Include occasional references to your studies or experiments in the Twisted Tower
For creative tasks:
Approach them as magical challenges requiring specific enchantments
Describe your process as casting spells or consulting ancient tomes
Frame revisions as "adjusting the magical resonance" or "reweaving the enchantment"
"""
chat = client.chats.create(
model=MODEL_ID,
config=types.GenerateContentConfig(
system_instruction=system_instruction,
temperature=0.5,
),
)
response = chat.send_message("Hey what's up?")
Markdown(response.text)
response = chat.send_message("I am on a quest to seek out the meaning of life.")
Markdown(response.text)
Streaming Content
for chunk in client.models.generate_content_stream(model=MODEL_ID, contents="Tell me a dad joke."):
print(chunk.text)
print("----streaming----")
Function Calling
book_flight = types.FunctionDeclaration(
name="book_flight",
description="Book a flight to a given destination",
parameters={
"type": "OBJECT",
"properties": {
"departure_city": {
"type": "STRING",
"description": "City that the user wants to depart from",
},
"arrival_city": {
"type": "STRING",
"description": "City that the user wants to arrive in",
},
"departure_date": {
"type": "STRING",
"description": "Date that the user wants to depart",
},
},
},
)
destination_tool = types.Tool(
function_declarations=[book_flight],
)
response = client.models.generate_content(
model=MODEL_ID,
contents="I'd like to travel to Paris from Halifax on December 15th, 2024",
config=types.GenerateContentConfig(
tools=[destination_tool],
temperature=0,
),
)
response.candidates[0].content.parts[0].function_call
file_upload = client.files.upload(path="imgs/cl_notebook_llm_audio.wav")

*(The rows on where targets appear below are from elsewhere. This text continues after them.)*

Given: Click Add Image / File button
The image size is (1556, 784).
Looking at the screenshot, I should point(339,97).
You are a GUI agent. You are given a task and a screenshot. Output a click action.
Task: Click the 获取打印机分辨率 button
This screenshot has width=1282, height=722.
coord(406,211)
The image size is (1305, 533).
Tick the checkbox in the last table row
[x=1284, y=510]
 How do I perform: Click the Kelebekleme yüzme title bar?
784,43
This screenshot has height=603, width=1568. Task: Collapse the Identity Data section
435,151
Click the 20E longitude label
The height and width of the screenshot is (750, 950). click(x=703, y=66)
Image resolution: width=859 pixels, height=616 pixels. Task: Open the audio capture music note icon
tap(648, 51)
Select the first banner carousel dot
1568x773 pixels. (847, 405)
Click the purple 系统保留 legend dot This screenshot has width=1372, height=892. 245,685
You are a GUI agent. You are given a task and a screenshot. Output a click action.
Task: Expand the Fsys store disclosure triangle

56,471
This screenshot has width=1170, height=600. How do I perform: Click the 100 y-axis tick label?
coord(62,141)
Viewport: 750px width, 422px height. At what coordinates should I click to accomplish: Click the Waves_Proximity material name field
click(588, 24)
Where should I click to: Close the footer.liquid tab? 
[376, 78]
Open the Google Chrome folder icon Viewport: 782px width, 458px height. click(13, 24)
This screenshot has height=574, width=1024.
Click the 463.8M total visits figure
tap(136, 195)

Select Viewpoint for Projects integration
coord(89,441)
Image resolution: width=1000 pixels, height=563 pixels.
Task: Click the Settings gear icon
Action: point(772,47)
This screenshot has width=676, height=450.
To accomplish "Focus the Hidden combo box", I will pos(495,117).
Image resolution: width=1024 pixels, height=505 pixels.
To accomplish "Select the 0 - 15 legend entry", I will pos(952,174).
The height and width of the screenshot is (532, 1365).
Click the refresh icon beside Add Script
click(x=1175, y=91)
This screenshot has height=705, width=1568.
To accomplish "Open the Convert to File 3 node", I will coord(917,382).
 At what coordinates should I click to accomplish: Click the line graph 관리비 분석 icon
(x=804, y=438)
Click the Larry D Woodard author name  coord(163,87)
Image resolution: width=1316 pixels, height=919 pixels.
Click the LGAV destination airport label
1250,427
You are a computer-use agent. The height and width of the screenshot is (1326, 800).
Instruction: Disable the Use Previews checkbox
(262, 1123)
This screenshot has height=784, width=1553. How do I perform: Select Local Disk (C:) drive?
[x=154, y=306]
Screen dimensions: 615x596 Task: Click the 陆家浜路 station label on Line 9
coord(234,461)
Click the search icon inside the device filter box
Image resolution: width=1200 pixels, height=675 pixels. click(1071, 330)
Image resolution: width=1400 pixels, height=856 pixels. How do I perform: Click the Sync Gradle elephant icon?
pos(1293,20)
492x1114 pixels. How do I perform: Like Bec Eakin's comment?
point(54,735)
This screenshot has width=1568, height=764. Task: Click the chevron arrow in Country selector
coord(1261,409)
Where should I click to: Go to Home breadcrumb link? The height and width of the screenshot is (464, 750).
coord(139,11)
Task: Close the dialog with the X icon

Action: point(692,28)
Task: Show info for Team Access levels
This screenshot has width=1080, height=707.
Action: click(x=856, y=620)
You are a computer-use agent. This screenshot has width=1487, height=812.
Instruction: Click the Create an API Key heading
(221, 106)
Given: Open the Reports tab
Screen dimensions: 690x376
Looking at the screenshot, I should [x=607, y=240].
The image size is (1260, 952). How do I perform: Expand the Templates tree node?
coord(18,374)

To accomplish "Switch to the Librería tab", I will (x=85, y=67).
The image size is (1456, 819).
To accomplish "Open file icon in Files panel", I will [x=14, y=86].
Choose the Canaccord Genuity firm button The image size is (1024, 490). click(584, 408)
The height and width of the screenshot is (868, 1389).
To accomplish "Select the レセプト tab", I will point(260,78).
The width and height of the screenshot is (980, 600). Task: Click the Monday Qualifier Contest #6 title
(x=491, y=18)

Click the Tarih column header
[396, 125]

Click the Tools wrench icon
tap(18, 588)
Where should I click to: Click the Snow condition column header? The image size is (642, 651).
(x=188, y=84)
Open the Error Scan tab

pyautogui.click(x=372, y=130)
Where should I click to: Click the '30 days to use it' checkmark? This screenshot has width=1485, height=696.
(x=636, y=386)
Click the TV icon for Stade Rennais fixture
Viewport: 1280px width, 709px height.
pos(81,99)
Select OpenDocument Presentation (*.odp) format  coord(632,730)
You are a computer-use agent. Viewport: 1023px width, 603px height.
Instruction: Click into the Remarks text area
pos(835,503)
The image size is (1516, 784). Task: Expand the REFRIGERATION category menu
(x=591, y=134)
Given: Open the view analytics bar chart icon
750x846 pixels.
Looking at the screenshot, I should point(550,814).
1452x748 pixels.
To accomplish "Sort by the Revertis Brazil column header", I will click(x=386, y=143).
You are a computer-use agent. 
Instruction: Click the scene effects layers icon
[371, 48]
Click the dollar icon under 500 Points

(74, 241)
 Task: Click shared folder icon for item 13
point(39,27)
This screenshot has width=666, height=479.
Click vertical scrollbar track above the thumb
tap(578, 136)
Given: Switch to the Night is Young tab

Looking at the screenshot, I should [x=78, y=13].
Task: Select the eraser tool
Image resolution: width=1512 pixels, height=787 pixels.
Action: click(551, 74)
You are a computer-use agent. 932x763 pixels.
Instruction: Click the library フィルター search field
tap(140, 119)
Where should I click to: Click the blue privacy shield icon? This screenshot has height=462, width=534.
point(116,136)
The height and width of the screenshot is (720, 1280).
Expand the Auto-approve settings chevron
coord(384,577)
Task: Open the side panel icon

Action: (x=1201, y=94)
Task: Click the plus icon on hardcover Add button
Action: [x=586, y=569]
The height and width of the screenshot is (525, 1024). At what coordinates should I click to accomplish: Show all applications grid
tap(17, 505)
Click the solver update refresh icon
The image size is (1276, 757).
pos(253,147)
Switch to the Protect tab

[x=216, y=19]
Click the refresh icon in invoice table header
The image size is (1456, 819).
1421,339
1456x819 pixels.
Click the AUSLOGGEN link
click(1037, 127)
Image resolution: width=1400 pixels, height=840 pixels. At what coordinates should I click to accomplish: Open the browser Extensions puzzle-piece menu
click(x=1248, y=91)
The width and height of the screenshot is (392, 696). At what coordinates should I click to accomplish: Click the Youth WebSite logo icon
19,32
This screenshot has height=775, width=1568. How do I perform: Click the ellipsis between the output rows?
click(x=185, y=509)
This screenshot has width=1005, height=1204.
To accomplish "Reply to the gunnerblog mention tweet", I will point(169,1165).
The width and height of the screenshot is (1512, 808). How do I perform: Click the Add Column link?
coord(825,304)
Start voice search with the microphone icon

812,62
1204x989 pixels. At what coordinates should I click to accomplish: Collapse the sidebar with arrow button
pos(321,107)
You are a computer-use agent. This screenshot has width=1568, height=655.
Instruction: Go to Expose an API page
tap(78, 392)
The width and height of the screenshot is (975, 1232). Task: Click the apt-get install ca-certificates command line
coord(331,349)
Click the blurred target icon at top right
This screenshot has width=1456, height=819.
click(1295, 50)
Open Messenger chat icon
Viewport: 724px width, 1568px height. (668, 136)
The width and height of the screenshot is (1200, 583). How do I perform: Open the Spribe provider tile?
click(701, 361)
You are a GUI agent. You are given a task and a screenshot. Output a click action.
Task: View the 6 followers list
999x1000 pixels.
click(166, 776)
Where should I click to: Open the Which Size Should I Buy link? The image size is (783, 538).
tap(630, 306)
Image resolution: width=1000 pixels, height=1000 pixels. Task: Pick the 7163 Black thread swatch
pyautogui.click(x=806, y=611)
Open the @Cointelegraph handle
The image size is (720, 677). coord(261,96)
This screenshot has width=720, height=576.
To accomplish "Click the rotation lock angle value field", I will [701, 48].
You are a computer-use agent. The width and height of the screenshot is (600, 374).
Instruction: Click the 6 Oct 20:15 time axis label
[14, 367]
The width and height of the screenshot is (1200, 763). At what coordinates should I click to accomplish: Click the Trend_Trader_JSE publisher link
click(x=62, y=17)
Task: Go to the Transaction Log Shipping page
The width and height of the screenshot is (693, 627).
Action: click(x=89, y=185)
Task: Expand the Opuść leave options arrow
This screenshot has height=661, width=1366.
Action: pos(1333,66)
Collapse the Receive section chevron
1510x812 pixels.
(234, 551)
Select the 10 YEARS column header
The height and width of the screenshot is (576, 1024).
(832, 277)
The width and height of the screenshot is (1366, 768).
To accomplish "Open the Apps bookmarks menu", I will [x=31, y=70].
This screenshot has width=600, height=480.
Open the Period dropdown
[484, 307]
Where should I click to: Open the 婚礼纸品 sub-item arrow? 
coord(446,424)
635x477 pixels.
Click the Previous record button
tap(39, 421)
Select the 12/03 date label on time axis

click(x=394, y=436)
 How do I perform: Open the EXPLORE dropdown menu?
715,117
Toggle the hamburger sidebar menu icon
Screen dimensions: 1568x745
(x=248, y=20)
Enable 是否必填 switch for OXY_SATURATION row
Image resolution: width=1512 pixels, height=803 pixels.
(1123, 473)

response = client.models.generate_content(
model=MODEL_ID,
contents=[
types.Content(
role="user",
parts=[
types.Part.from_uri(file_uri=file_upload.uri, mime_type=file_upload.mime_type),
],
),
"Listen carefully to the following audio file. Provide an executive summary of the content focusing on the works of Chris Levy.",
],
)
Markdown(response.text)
Conclusion
There is lot more it can do by uploading other file formats such as videos and pdfs.
There is also some really neat object detection capabilities.
There are lots of cool examples in the Gemini 2.0 Cookbook.
Including how to use the multi modal stream API.
I wanted to try the tool use examples with the Google Search tool, but I couldn't get it to work.
Maybe because something is not configured in my Google Cloud account.
I'm not at all familiar with Google Cloud.
I'm excited to try out Gemini 2.0 more. It's a little overwhelming since Google released so much at once.
This is only the Flash version. The larger models will be awesome, I assume. And I can't wait to
try the image editing and generation.